To do
Go through the records and report each line holding the string "coordinates".

Records for this task

>>>

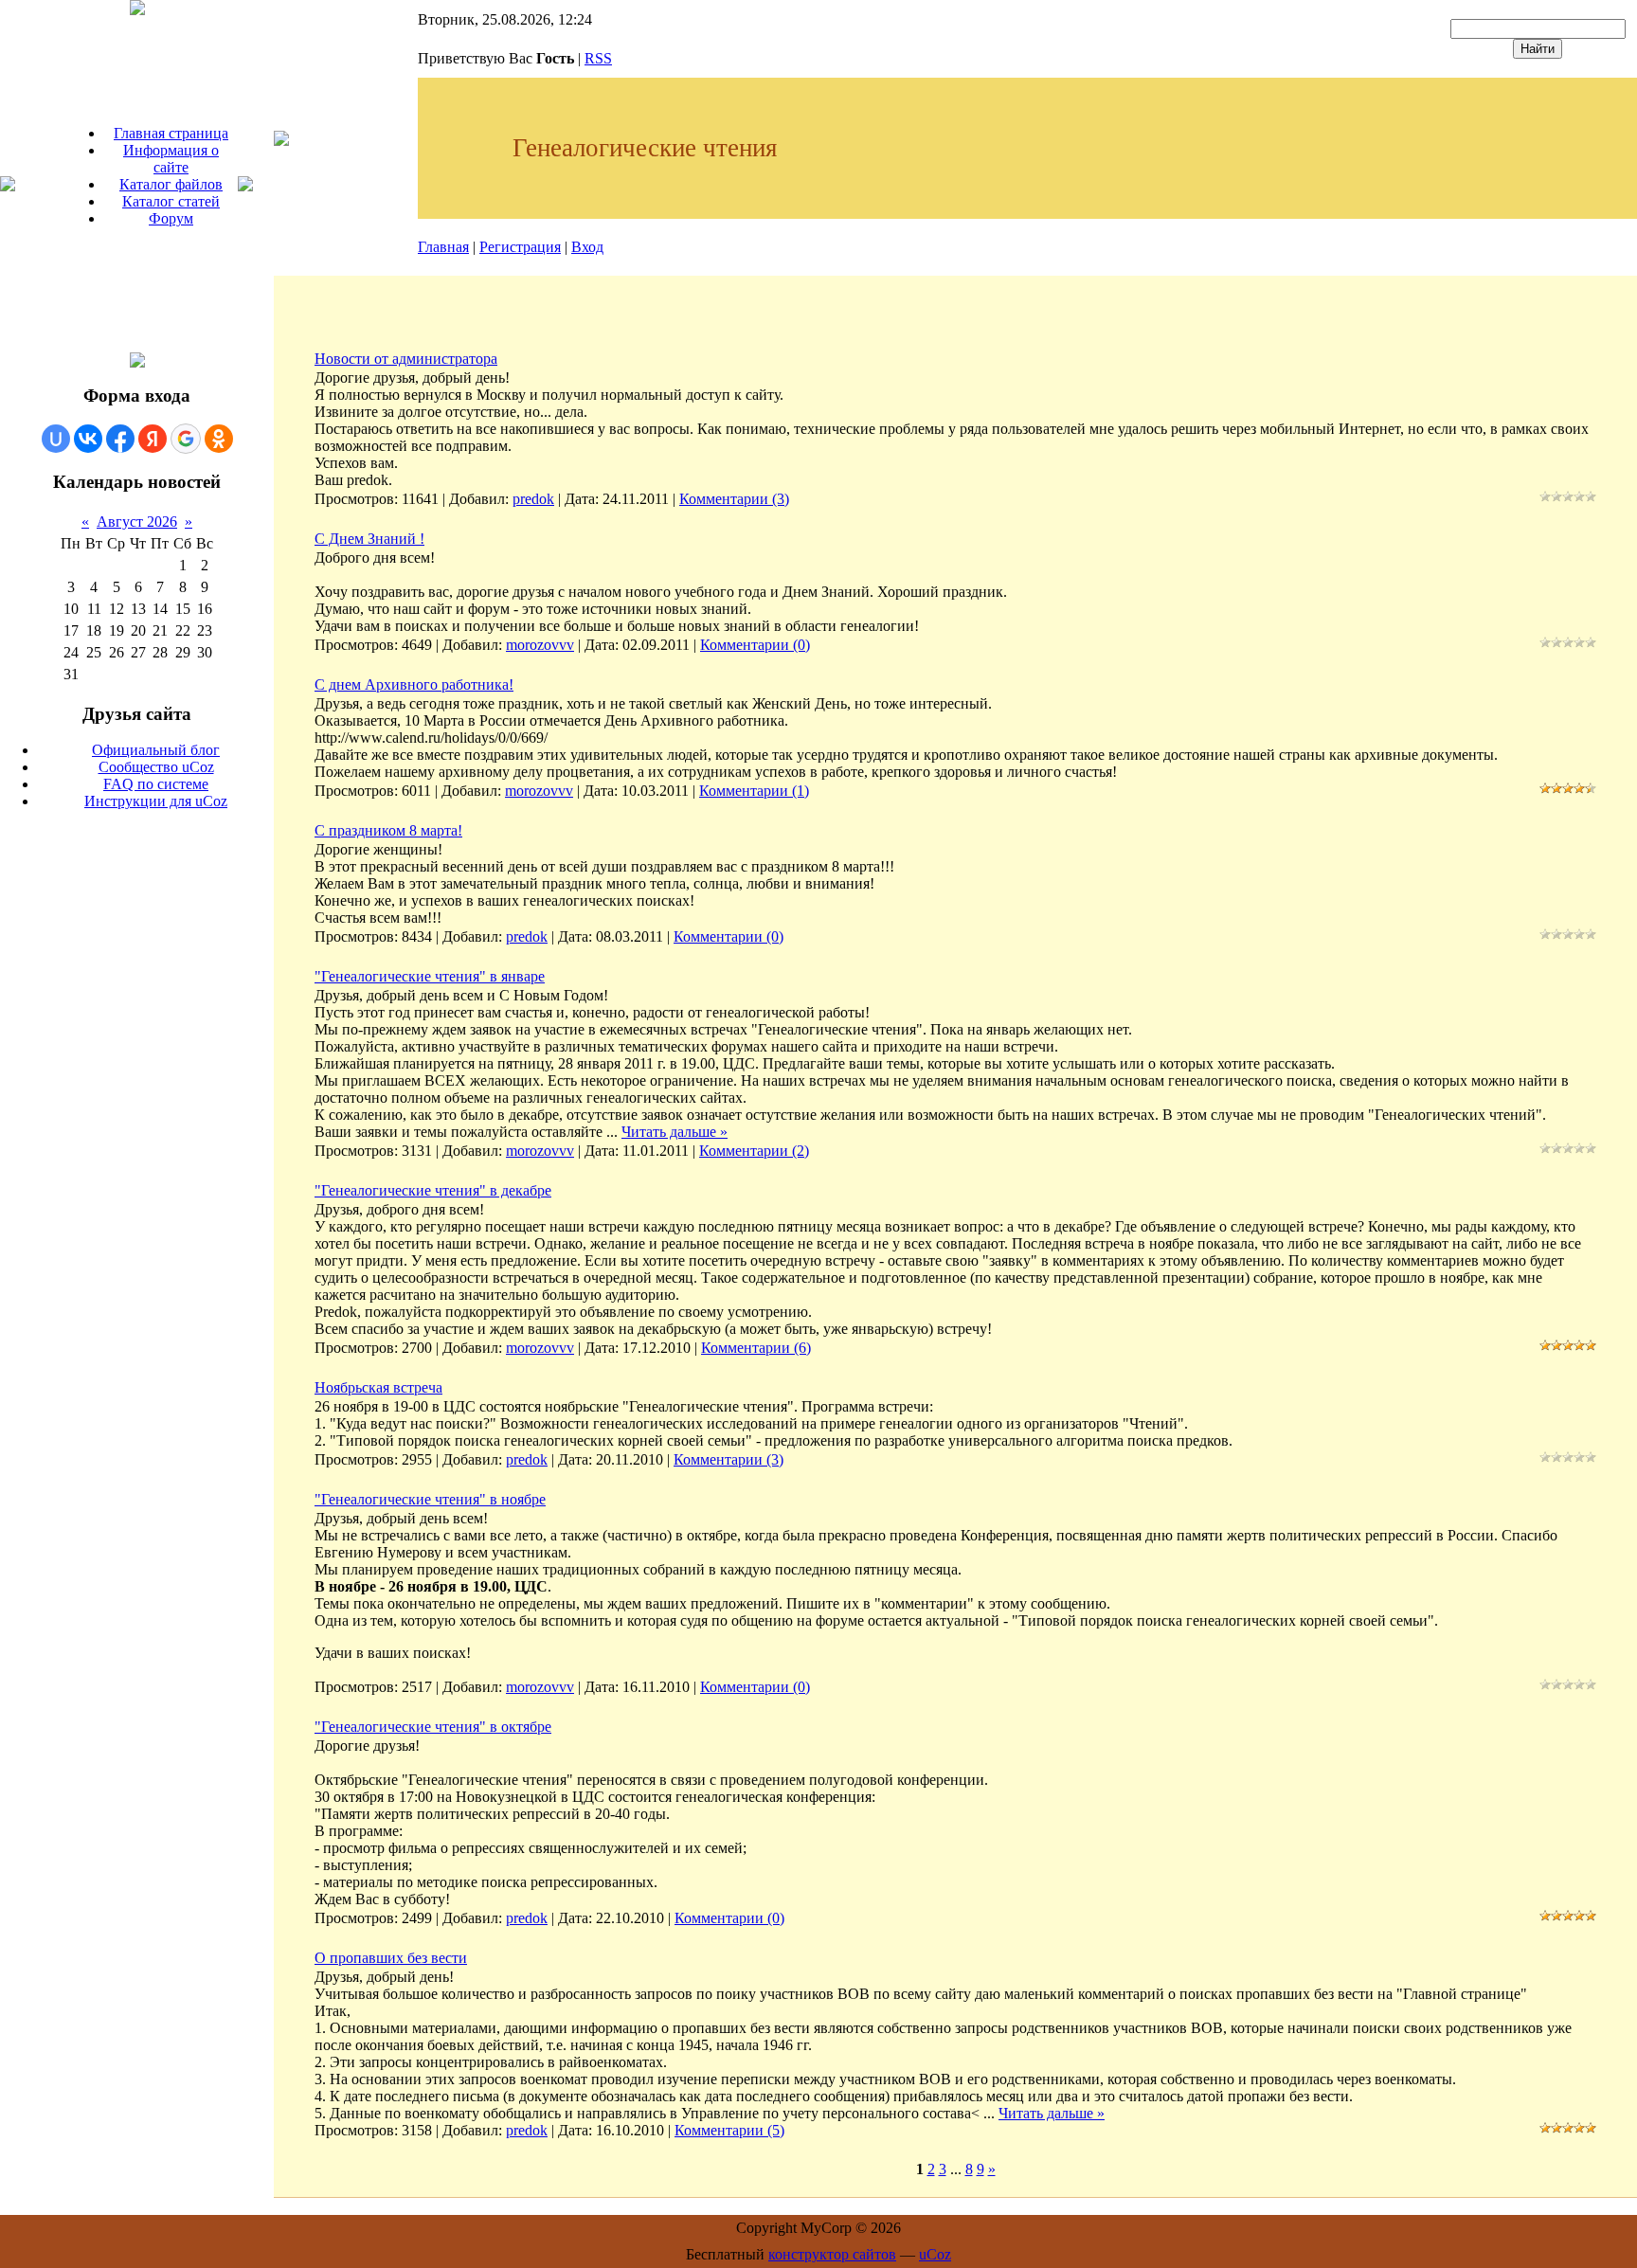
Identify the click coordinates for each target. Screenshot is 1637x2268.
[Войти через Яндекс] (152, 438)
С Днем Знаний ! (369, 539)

<<<
>>>

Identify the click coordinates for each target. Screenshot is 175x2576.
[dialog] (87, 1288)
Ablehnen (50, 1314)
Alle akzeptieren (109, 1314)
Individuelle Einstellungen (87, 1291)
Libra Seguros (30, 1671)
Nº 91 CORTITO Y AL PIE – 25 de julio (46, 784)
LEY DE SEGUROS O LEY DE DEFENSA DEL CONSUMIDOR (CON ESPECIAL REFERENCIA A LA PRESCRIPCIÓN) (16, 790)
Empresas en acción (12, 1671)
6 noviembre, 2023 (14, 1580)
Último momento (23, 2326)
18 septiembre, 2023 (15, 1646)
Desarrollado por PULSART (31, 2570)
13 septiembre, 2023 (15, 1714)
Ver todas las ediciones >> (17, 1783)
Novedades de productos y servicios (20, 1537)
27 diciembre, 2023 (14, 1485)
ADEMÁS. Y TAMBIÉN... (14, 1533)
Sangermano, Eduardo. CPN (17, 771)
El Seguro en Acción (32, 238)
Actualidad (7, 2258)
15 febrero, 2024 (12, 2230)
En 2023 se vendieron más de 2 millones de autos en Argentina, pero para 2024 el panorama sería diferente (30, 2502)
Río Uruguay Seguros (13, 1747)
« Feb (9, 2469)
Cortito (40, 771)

<<<

Task output
Identify the click coordinates for each target. Screenshot is 1637x2268.
Identify the click coordinates for each target. Screenshot is 175x2576.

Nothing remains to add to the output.